### EXERCISE DETAILS:
Without copying any pictures, restate exactly the lines from the start of the records through the line containing "You are a computer-use agent. Viewport: 1489px".

Collection entries:
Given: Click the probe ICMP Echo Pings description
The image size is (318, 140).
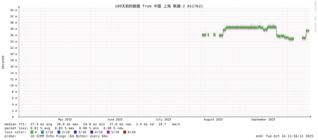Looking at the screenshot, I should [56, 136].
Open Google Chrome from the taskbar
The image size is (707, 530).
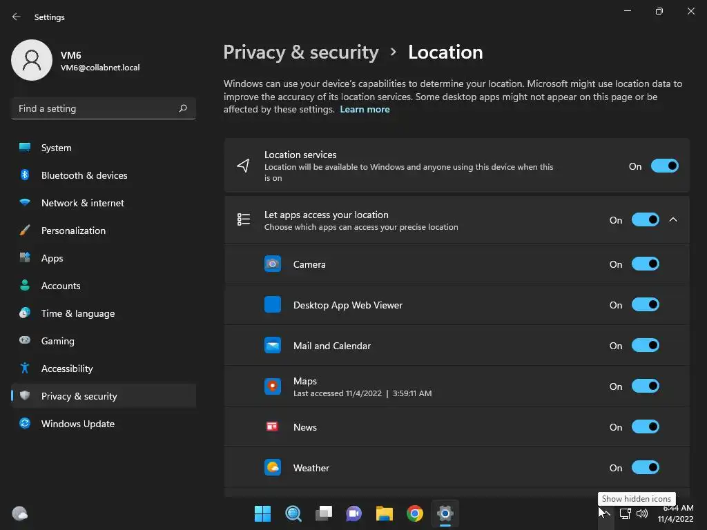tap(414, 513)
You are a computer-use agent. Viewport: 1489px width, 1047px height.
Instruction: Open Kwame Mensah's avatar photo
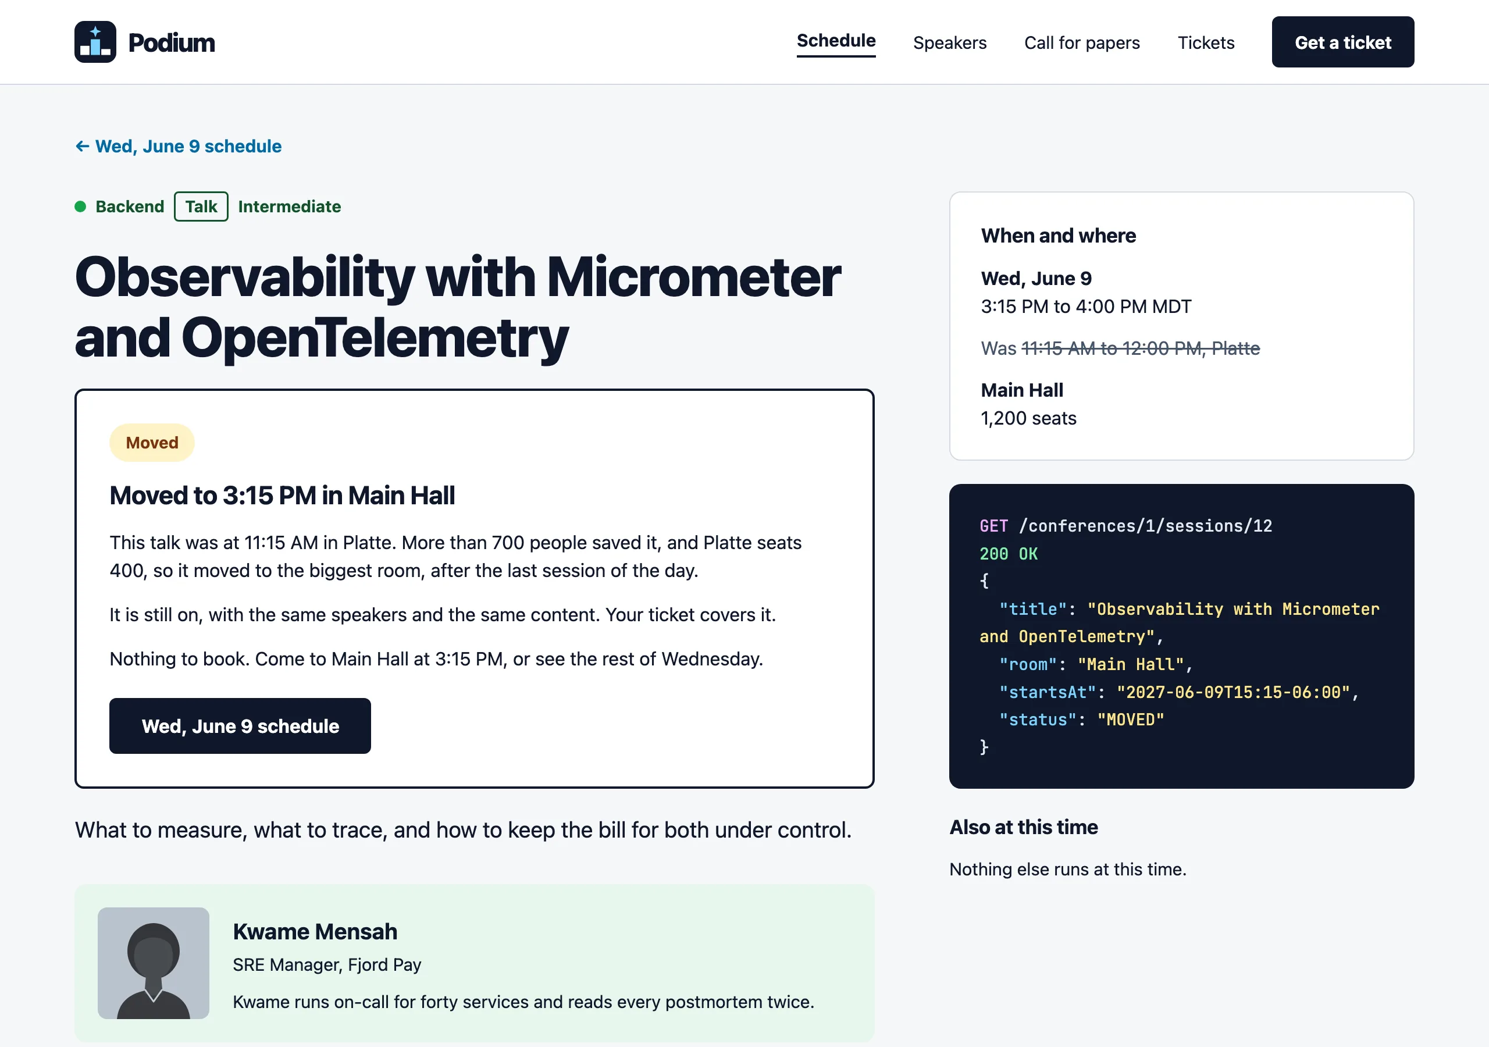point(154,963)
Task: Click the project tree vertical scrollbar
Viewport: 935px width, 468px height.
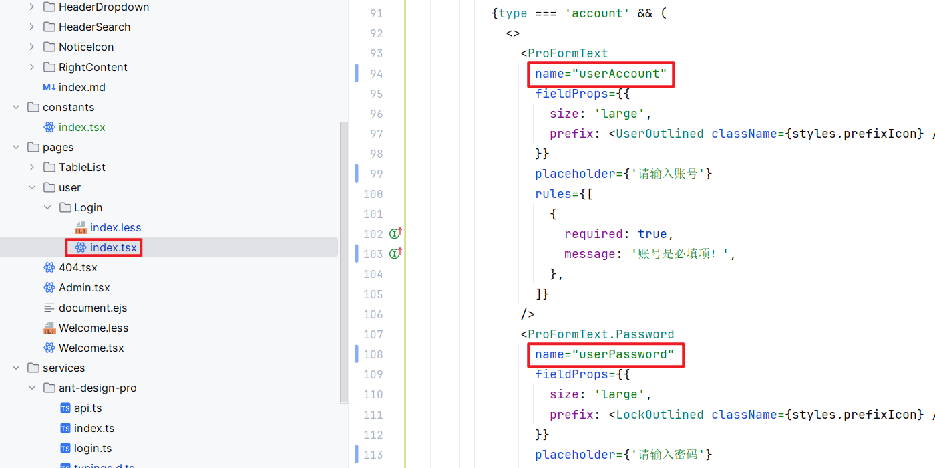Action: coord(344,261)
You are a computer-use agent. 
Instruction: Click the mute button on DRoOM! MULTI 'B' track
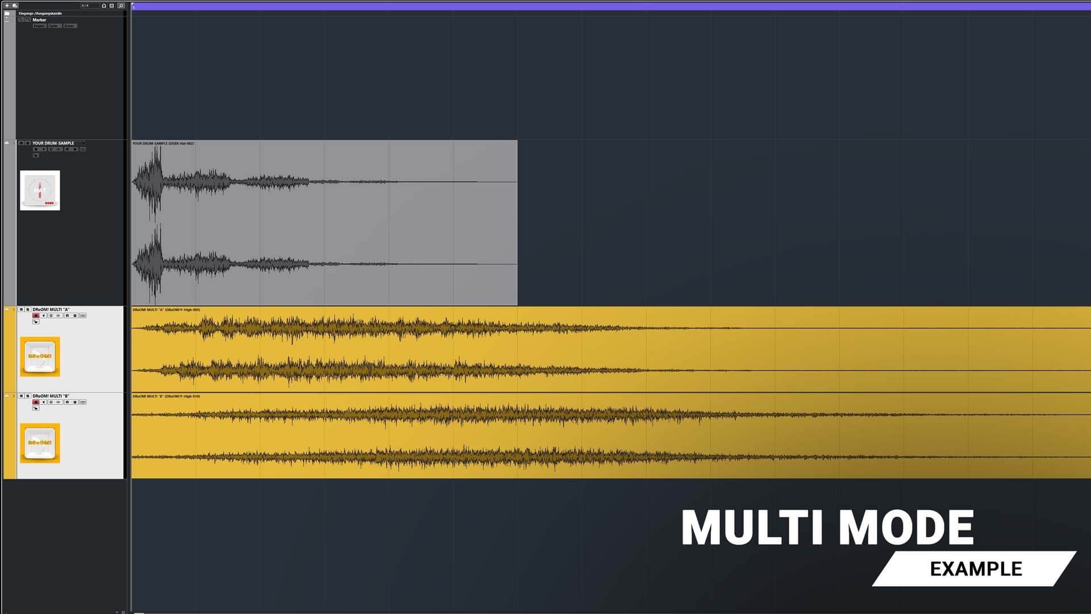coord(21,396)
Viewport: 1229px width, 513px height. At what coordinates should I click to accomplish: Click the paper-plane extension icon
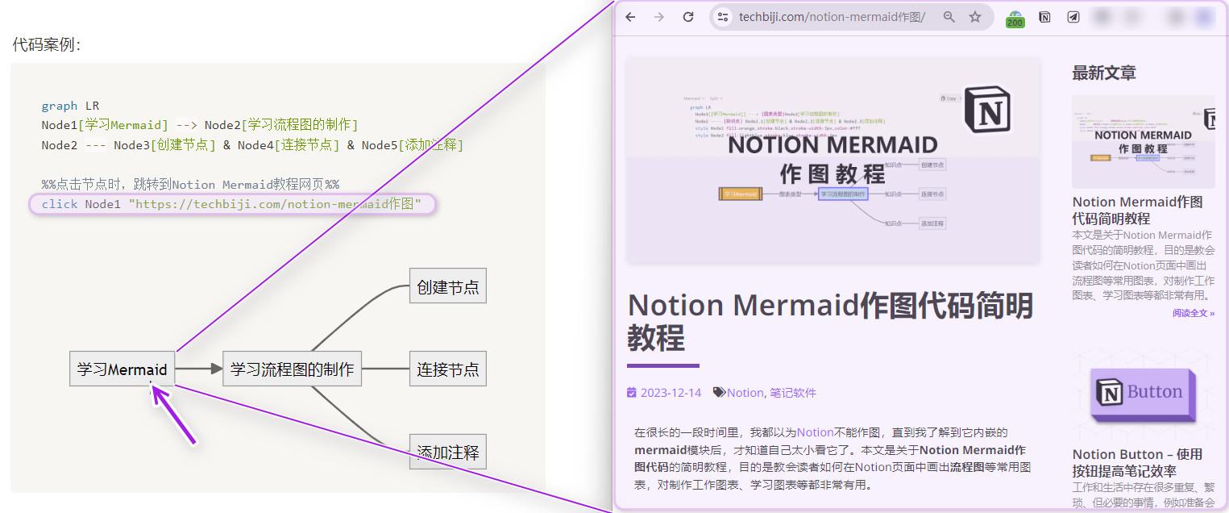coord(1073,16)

### SOLVED EXERCISE:
Given: Click the probe ICMP Echo Pings description
The image size is (318, 140).
Looking at the screenshot, I should [56, 136].
Open Google Chrome from the taskbar
The image size is (707, 530).
tap(414, 513)
You are a computer-use agent. Viewport: 1489px width, 1047px height.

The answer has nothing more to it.